The ventrolateral hypothalamic area and the parvafox nucleus: Role in the expression of (positive) emotions?

Author information

1
Department of Neuroanatomy, Institute of Anatomy and Cell Biology, University of Heidelberg, D-69120, Germany.
2
Anatomy and Program in Neuroscience, University of Fribourg, CH-1700, Fribourg, Switzerland.

Abstract

The lateral hypothalamus has been long suspected of triggering the expression of positive emotions, because stimulations of its tuberal portion provoke bursts of laughter. Electrophysiological studies in various species have indeed confirmed that the lateral hypothalamus contributes to reward mechanisms. However, only the rudiments of the neural circuit underlying the expression of positive emotions are known.

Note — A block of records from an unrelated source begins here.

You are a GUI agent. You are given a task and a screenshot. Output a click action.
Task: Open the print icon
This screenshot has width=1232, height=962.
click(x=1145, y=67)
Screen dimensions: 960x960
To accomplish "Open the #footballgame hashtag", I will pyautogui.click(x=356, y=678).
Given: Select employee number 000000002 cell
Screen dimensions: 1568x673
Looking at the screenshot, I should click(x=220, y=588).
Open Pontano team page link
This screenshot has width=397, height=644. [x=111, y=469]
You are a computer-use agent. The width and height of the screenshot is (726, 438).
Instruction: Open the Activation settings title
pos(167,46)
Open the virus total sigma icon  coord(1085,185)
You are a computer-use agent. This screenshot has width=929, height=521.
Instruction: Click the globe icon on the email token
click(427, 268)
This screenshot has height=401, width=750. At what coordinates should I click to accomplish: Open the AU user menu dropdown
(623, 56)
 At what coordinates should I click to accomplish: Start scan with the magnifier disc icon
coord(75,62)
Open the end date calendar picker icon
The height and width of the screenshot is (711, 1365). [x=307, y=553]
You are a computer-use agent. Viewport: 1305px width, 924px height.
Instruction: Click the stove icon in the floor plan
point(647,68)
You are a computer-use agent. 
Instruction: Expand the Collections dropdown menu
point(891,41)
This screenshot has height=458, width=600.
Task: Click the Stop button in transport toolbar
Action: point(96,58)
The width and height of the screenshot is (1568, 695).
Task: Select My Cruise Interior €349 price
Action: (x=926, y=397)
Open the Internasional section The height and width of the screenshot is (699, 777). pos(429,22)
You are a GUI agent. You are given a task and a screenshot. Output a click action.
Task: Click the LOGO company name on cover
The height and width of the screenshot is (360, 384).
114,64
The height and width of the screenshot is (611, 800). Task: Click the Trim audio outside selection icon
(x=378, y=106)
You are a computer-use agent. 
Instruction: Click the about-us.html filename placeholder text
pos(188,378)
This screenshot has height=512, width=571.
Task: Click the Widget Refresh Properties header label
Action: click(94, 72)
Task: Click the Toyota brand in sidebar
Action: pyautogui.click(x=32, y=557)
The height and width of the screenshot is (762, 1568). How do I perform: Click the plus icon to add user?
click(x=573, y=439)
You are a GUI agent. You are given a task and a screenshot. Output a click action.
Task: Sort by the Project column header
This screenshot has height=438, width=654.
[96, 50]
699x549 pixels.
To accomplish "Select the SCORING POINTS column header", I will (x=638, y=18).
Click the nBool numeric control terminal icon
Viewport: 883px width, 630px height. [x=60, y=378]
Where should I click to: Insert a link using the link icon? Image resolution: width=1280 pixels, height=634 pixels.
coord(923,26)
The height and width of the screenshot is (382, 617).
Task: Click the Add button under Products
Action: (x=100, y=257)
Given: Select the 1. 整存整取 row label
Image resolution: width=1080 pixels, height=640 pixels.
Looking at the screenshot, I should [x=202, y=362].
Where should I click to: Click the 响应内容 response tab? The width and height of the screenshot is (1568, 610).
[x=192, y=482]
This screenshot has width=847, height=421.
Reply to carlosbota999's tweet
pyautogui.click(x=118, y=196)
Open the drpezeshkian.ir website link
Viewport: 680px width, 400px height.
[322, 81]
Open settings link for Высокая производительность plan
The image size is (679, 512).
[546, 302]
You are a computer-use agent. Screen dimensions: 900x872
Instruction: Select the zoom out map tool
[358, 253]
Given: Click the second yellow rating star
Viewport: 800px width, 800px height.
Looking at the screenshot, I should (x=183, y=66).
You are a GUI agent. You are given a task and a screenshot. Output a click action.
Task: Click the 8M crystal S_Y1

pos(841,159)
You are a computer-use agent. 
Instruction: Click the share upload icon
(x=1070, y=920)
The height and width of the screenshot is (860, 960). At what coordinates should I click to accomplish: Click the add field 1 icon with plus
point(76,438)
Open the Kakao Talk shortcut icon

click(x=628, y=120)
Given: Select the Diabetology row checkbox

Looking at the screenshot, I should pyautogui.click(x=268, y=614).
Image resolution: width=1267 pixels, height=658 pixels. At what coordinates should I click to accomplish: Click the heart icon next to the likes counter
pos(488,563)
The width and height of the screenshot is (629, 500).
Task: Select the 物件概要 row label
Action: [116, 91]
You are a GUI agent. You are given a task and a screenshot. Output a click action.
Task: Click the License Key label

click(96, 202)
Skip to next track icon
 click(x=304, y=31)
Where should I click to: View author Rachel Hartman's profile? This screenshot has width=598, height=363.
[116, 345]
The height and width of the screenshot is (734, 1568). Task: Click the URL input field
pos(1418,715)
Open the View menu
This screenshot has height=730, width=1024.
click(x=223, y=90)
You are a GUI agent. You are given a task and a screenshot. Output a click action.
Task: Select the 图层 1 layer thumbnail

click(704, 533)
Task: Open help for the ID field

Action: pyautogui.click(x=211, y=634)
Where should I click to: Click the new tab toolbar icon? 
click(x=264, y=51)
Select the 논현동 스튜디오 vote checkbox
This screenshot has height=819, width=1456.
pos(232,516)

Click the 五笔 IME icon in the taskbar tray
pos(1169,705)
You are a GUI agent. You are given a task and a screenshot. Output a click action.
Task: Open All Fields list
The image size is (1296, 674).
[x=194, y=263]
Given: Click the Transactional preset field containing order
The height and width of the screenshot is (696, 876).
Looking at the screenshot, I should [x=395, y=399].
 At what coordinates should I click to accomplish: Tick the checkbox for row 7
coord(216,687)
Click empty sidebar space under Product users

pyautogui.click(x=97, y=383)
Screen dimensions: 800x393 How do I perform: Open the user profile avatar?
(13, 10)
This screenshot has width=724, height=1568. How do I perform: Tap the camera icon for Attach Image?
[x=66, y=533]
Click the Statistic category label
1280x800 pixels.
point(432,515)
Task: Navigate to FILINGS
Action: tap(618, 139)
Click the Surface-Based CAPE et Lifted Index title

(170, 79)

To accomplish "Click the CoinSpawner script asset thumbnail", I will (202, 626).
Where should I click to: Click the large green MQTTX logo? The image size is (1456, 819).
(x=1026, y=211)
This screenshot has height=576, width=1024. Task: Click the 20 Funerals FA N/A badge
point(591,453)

The prefrontal cortex, the lateral hypothalamus, and the periaqueductal gray matter (PAG) are involved in these circuits; so, too, are the brainstem nuclei that control the laryngeal muscles and subserve mimicry, as well as the cardiovascular and respiratory systems. The implicated populations of hypothalamic neurons have not been defined either anatomically or molecularly. One promising candidate is the novel parvafox nucleus, which we recently described, in the murine medial forebrain bundle (mfb), which specifically expresses parvalbumin and Foxb1. With the molecularly defined parvafox nucleus as a centerpiece, the inputs from the prefrontal cortex and the projections to the PAG and brainstem can be studied with precision. By drawing on genetic approaches, it will be possible to manipulate the circuitry selectively with spatial and temporal exactitude and to evaluate the concomitant autonomic changes. These data will serve as a basis for imaging studies in humans using various paradigms to provoke the expression of positive emotions. In conclusion, studies of the hypothalamic parvafox nucleus will reveal whether this entity represents the fulcrum for positive emotions, as is the amygdala for fear and the insula for disgust.

KEYWORDS:

PV1-Foxb1 nucleus; gelastic seizures; hamartoma; lateral hypothalamic area; lateral orbital cortex; lateral tuberal nucleus; medial forebrain bundle; parvafox nucleus; periaqueductal gray (PAG)

PMID:
26179507
DOI:
10.1002/cne.23853
[Indexed for MEDLINE]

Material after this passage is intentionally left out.